Альтернативная модель, условно «восточная», воплощается прежде всего Китаем и союзами наподобие БРИКС. Китайская инициатива «Пояс и путь» (BRI) за последнее десятилетие охватила свыше 150 стран инвестициями в инфраструктуру. Это глобализация другого рода – через строительство дорог, портов и железных дорог, а не через правила ВТО. Китай предлагает партнерам развитие без навязывания политических условий, под лозунгом «общего процветания». Критики называют это «глобализацией по-китайски», мол, она создает зависимость бедных стран от Пекина через долги. Однако для многих развивающихся экономик китайская модель привлекательна: она дает деньги и проекты здесь и сейчас. Кроме того, Пекин выступает за реформу глобального управления – больше голосов для развивающихся стран в ООН и финансовых институтах, хотя сам создает параллельные структуры (Азиатский банк инфраструктурных инвестиций, Новый банк развития БРИКС). «Мы приветствуем огромный интерес стран Глобального Юга к сотрудничеству с БРИКС», заявлено в декларации саммита БРИКС-2024​. Блок расширяется и планирует усиливать координацию в международных делах – от цифровой экономики до космоса, предлагая более инклюзивный и многополярный вариант глобализации, где доминирование одной державы исключено​.

ПРЕДСТАВЛЕННЫЙ МАТЕРИАЛ>
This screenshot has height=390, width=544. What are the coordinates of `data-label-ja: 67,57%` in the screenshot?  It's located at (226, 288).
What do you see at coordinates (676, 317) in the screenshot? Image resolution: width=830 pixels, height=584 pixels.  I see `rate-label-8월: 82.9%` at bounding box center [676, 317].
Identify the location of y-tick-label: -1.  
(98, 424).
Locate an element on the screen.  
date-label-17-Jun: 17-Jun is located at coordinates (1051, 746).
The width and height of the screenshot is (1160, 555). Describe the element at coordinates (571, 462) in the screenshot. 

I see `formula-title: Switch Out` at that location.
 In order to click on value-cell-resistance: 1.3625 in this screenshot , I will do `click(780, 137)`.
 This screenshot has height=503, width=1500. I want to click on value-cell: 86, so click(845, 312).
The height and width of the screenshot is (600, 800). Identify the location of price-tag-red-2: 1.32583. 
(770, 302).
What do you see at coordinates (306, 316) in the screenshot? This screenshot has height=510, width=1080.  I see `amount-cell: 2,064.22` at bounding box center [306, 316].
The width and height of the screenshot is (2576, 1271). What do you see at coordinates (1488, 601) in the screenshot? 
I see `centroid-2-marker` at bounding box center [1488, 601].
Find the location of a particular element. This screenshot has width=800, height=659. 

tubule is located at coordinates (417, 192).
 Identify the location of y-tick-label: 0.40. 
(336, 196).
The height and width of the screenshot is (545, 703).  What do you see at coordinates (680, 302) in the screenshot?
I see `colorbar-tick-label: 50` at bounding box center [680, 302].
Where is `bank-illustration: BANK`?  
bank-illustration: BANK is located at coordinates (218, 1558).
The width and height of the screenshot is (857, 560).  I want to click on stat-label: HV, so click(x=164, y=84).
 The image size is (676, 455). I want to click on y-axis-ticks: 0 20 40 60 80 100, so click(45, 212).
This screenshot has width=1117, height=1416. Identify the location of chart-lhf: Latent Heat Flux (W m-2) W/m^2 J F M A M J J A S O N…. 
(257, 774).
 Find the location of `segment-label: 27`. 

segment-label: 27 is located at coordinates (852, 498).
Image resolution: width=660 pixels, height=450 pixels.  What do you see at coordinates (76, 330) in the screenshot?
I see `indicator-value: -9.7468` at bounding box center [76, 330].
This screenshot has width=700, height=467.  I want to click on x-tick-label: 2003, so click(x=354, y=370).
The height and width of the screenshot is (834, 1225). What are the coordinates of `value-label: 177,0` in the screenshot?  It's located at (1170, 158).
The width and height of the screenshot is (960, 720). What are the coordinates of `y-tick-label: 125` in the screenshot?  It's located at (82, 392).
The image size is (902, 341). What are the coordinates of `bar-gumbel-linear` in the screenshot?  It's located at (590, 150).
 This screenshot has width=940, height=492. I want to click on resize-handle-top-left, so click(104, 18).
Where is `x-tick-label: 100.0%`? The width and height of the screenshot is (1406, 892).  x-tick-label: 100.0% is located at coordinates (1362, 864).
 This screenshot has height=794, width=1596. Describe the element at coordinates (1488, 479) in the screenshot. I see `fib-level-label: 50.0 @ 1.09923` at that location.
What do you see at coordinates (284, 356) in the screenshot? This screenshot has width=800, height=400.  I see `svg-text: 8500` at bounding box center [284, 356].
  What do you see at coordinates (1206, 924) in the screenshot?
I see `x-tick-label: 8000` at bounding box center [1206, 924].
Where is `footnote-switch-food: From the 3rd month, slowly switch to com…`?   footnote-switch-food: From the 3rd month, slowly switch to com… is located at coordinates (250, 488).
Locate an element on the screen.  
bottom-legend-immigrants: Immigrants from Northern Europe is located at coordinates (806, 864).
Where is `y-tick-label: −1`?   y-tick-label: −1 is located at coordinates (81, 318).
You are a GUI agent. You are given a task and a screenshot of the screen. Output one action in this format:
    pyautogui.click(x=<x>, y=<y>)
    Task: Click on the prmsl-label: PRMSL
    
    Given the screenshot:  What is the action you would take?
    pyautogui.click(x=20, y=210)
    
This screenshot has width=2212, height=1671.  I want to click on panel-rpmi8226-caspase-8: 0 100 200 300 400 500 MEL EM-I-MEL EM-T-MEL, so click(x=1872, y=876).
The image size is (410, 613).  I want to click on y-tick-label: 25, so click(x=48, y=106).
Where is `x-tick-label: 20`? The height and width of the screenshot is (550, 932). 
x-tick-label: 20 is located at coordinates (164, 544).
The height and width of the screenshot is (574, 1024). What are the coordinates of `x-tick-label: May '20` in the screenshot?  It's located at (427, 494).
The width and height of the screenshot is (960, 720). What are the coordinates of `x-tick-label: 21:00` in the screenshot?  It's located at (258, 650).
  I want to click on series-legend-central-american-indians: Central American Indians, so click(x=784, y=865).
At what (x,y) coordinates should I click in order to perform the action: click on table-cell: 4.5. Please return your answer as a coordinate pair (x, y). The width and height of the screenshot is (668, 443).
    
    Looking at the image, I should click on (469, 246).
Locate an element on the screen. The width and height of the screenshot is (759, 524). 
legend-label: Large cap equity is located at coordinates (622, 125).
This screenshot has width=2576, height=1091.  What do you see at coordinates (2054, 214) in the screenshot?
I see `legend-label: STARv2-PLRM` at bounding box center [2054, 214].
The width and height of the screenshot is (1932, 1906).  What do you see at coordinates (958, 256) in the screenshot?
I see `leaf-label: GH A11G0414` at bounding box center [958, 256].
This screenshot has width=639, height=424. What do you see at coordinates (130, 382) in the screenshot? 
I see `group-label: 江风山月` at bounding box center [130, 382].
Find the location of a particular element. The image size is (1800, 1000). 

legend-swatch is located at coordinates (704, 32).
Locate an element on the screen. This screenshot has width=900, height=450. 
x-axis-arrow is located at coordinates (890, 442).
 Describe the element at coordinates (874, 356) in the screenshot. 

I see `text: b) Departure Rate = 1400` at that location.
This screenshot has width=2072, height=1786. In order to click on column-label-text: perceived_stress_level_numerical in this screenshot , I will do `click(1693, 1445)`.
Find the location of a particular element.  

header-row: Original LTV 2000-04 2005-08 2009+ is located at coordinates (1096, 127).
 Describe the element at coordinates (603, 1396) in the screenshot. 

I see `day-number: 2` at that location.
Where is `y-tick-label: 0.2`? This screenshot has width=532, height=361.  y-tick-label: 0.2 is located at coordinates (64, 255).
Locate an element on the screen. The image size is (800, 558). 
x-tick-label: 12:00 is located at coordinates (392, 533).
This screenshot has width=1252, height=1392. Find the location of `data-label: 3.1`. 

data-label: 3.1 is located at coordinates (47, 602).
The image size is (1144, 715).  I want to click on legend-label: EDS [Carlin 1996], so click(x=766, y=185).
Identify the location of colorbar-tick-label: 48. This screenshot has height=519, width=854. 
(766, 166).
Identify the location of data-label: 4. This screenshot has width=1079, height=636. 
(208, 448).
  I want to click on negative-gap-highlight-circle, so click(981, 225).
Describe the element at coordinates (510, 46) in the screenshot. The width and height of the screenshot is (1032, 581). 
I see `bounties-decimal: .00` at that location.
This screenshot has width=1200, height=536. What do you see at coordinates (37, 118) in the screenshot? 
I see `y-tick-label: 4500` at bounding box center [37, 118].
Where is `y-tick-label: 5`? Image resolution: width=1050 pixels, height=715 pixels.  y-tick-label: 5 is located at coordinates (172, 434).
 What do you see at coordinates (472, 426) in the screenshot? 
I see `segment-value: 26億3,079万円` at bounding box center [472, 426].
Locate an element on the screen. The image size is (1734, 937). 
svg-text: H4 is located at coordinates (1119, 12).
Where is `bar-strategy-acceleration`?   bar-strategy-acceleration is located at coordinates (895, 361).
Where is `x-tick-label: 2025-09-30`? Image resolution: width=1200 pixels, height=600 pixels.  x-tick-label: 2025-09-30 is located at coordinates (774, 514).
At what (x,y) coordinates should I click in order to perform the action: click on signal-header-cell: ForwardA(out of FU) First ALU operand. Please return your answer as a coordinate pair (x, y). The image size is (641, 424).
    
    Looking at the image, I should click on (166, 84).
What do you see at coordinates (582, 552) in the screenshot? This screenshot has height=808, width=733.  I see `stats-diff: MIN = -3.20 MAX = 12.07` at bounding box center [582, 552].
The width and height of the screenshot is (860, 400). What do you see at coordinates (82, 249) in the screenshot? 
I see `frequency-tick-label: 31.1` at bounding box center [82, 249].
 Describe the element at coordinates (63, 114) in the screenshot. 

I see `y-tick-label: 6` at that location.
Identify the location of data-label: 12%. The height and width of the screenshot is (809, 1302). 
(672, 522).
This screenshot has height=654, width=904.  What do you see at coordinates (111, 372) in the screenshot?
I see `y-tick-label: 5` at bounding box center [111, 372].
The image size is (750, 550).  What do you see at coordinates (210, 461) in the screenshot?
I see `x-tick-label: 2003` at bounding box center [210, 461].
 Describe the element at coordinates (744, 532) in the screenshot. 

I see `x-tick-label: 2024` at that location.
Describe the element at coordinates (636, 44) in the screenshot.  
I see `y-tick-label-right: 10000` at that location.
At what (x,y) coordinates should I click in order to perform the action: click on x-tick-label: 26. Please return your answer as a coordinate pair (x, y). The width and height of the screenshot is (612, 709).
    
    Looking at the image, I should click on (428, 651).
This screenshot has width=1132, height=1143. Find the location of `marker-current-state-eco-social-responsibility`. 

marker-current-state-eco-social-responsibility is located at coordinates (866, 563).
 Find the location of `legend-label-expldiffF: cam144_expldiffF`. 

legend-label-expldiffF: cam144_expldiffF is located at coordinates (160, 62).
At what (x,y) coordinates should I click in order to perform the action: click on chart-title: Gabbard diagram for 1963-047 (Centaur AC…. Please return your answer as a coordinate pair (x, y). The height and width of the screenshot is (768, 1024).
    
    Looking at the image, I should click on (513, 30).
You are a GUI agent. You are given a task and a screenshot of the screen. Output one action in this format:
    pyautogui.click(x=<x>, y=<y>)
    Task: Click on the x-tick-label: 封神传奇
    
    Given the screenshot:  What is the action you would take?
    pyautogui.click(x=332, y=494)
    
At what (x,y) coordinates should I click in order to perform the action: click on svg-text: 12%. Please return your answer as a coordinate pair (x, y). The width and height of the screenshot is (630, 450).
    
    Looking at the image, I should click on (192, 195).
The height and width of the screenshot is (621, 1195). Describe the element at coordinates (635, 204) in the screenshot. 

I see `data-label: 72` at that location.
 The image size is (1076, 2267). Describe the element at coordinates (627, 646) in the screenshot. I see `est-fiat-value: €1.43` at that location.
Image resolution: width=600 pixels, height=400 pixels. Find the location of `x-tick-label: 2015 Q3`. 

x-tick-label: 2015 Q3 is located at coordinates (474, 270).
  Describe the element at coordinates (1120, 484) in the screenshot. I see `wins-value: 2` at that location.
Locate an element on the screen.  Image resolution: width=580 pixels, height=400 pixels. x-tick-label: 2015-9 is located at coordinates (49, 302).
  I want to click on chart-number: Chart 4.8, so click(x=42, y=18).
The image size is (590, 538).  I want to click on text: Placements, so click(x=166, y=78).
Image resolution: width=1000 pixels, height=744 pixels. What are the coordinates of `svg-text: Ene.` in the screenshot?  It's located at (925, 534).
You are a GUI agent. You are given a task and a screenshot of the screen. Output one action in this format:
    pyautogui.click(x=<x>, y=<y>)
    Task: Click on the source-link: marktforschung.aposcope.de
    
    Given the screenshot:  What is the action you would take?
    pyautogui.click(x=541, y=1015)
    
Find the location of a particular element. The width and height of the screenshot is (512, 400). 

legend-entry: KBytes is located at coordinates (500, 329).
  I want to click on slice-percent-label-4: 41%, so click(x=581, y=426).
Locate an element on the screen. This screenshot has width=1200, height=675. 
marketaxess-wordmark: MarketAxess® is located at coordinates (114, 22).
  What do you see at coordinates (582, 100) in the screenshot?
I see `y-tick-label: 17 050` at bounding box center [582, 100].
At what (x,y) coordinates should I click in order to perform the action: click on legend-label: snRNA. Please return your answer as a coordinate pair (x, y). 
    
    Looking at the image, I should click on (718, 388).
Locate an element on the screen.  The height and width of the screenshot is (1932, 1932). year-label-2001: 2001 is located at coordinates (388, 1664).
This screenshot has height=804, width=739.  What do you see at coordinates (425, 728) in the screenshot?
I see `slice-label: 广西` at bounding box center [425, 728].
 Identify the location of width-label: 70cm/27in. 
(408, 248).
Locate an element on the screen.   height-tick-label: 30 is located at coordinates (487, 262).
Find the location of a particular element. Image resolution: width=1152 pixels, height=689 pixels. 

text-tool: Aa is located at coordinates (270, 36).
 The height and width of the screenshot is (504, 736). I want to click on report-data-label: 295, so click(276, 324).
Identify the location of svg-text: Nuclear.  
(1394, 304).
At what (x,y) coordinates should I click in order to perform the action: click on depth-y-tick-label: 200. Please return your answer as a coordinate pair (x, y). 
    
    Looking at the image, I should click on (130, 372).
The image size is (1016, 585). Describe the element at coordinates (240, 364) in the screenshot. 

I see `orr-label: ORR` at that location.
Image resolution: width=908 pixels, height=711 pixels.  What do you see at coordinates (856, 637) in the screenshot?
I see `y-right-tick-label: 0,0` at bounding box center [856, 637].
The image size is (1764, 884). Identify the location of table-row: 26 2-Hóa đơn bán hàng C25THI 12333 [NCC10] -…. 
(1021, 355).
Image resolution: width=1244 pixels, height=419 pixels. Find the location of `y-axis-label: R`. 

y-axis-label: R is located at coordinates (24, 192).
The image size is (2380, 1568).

ЗАДАНИЯ>
1) Сколько стран, согласно тексту о «восточной» модели глобализации, охватила инвестициями инициатива «Пояс и путь» за последнее десятилетие?
2) Допишите следующую часть текста о «восточной» модели глобализации, начав сразу после его последнего предложения.
Записи для выполнения заданий не понадобятся.

ОТВЕТЫ К ЗАДАНИЯМ>
1) Свыше 150 стран.

2)
Таким образом, вместо одного сценария мировой интеграции теперь минимум два. Где-то между ними балансирует «глобальный Юг»: Индия, Турция, страны АСЕАН – они лавируют и участвуют сразу в нескольких инициативах, стараясь извлечь выгоду ото всех. Индия, например, одновременно председательствует в G20 (форуме, где сидят и США, и Китай, и Россия), участвует в QUAD с США и Японией, но и в БРИКС с Китаем. Это свидетельствует о том, что единых правил игры больше нет – идет конкуренция моделей и коалиций. В идеологическом плане Запад делает ставку на «ценностные альянсы» (демократии против автократии), Китай и РФ – на «прагматические союзы» (без вмешательства во внутренние дела). В торговле Запад склоняется к «блоковой интеграции» (региональные соглашения типа USMCA, Евросоюз, CPTPP), Восток – к «гибким сетям» (RCEP в Азии, «Пояс и путь»).

Какой подход возобладает, пока не ясно, но очевидно: прежняя единая модель глобализации трансформируется в соревнование нескольких проектов будущего.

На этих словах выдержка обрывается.